March 19, 2017
3rd Sunday in Lent
Please pray with me,
Lord God, you kept Abraham and Sarah in safety throughout the days of their pilgrimage, you led the children of Israel through the midst of the sea, and by a star you led the Wise Men to the infant Jesus. Protect and guide us now in this Lenten journey, open our eyes to see and our hearts to experience the unimaginable love you have for all your children. In Jesus’ name we pray, amen.
The gospel of John is all about knowing Jesus. It’s all about knowing about Jesus through stories and the opportunity to see Jesus as the light of the world in our midst. It’s all about knowing God’s unimaginable love for us through the relationship God has with us in Jesus Christ.
This passage is deep. Not just because it’s at the site of a well, but because of the length of conversation, the depth of conversation, and the outcome of the conversation.
Last week we heard the interaction between Jesus and Nicodemus. This week we are invited to come and see the interaction between Jesus and the woman at the well. The two stories have their similarities and differences. Nicodemus, a man, comes to Jesus under the cover of night. The interaction at the well is with a woman, in broad daylight at noon. Both individuals question Jesus and take a guess as to who he is and both are a bit confused. Jesus shares more about himself and Nicodemus is still uncertain and leaves the scene quietly.
The woman, on the other hand begins to wonder, he can’t be the messiah, can he? And she runs into town, leaving her water jug behind and tells everyone, “Come and see!”
Too often when this passage is heard, we get caught up in why the woman was at the well at that time of day. Noontime would not have been the time to get water from the well. And when Jesus says to her, “you have had five husbands, and the one you have now is not your husband.” Imagine, just imagine, Jesus speaking pure truth to you. As he talks with this woman, he tells her that he knows her and her history. It does not come off with a tone of judgment, but rather as understanding and just knowing.
While we do not know the woman’s history, think about a person in our day in age who may have been married 5 times….and who knows why those marriages may have ended, death, divorce? In any event, that is 5 broken relationships, not a happy place for any man or woman to be. So for Jesus to state this truth back to her is, for me, the deepest part of this passage. It’s the moment when Jesus looks at her, sees her for who she is, and loves her in spite of who she is.
That, my friends, is unimaginable.
Her response, too, comes as a surprise. She leaves the well, to tell others, to “come and see!” It’s a deep awakening of faith and she cannot keep it to herself. It’s one of those moments that can only be described at a God moment. In that moment…her heart is transformed because of God’s love for her. (Oh to have a moment like that…on that we can only shout about.)
It’s not a moment of confession and forgiveness, it’s a moment where God’s love breaks in and wins the day. It’s a moment where a woman, is seen for exactly who she is and is loved anyway.

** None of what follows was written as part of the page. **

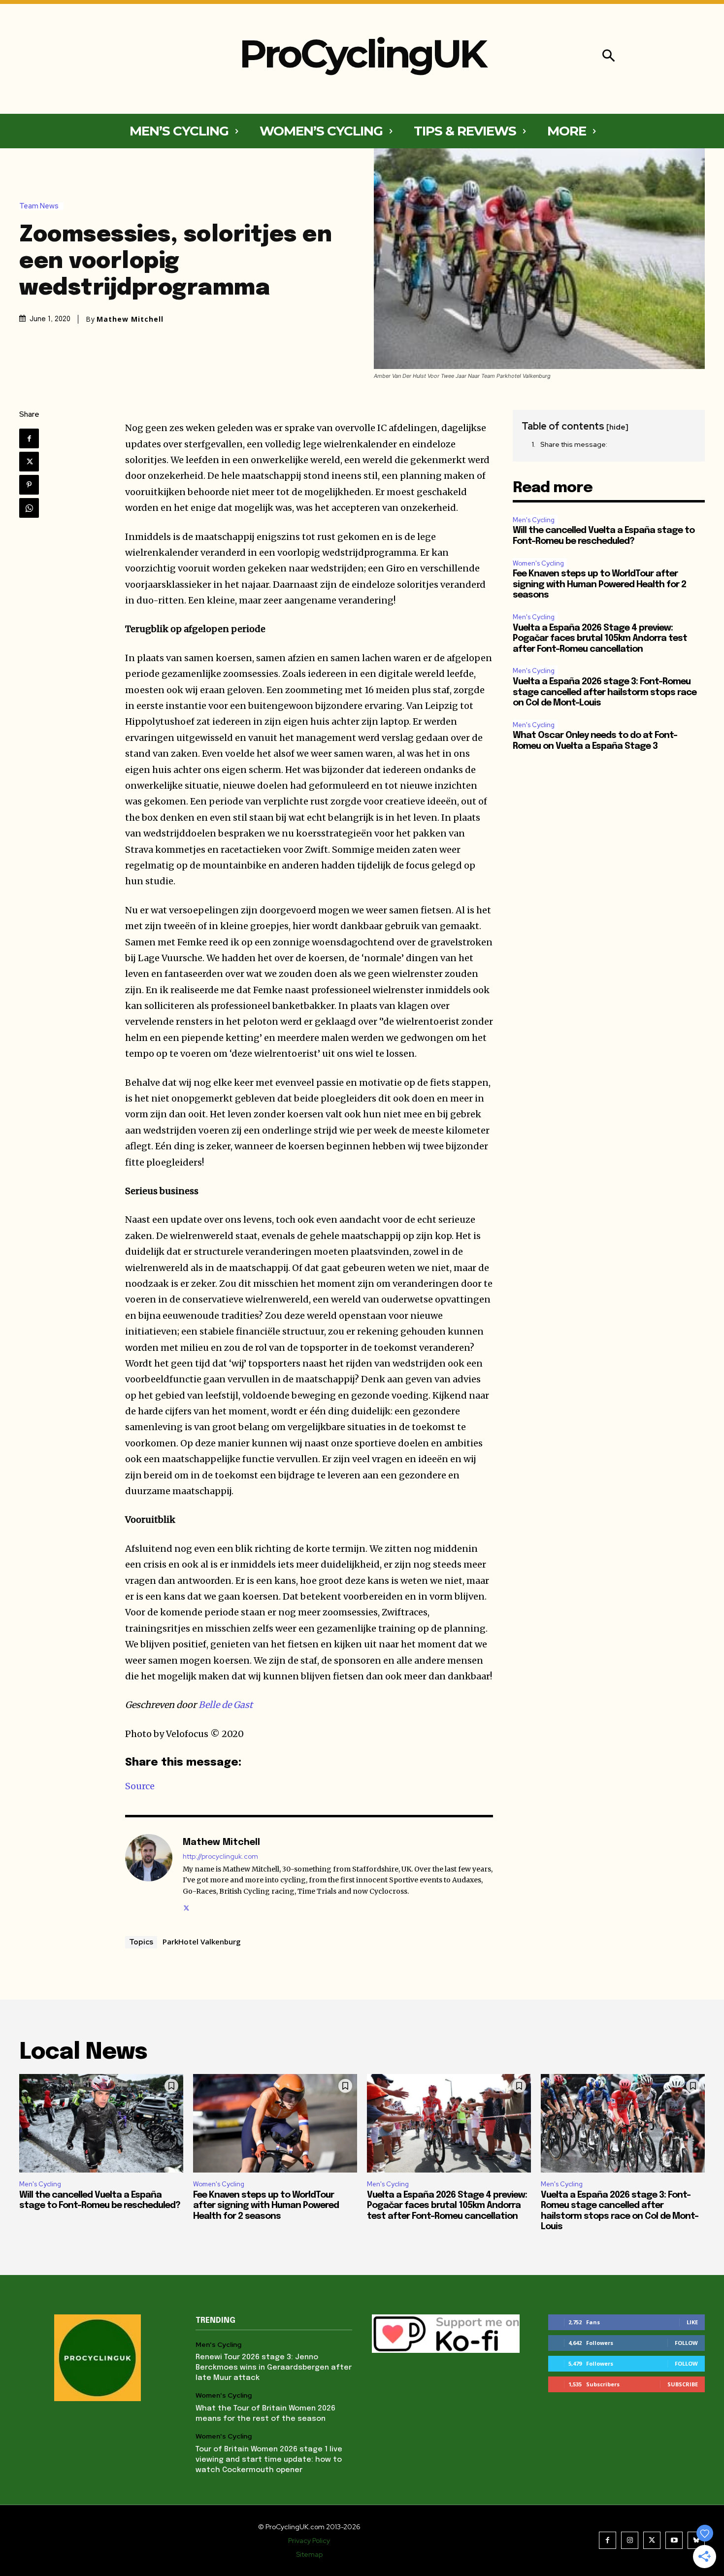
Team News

Each week as we gather in this place, we begin with words of confession and forgiveness. I know, I just said that the meeting at the well was not a moment of confession and forgiveness, but for us, that is a time each week when we are about to see ourselves for who we are...children of God, simultaneously sinner and saint, created in God’s image, imperfect, nonetheless. When we are able to see ourselves as who we truly are, we become aware, if just for a brief moment, how Jesus sees us.
Jesus sees us and knows us: our past mistakes, our imperfections, the times we have been hurt and the times we have hurt others. The times we have been ignored and the times we have ignored others. In those moments, when we are at our weakest, when we Jesus can see us for who we really are that Jesus says, “I love you.”
The love God has for each and every one of us reaches farther than we can comprehend, deeper than we can fathom and encompasses all of God’s creation.
It’s a love that wants us to be the best that we can. It’s a love that a parent has for a child, a love that never runs out. It’s a love God has for us because God is in relationship with us through Jesus Christ, and wants the very best for us each and every day of our lives.
It’s hard to put into words, hard to comprehend, it’s unimaginable.
Let us pray,
Good and gracious God, You want for us only good things and yet sometimes we have a hard time accepting your gifts and being the people you have created us and call us to be. Help us to let go of those things that hold us back, remind us of your unfailing love, your unimaginable acts of love and grace and create in us the hope and courage to accept that love, share it with others and live into the future you have created. and may the peace of God, which surpasses all understanding, keep our hearts and minds in Christ Jesus and let all God’s people say, amen.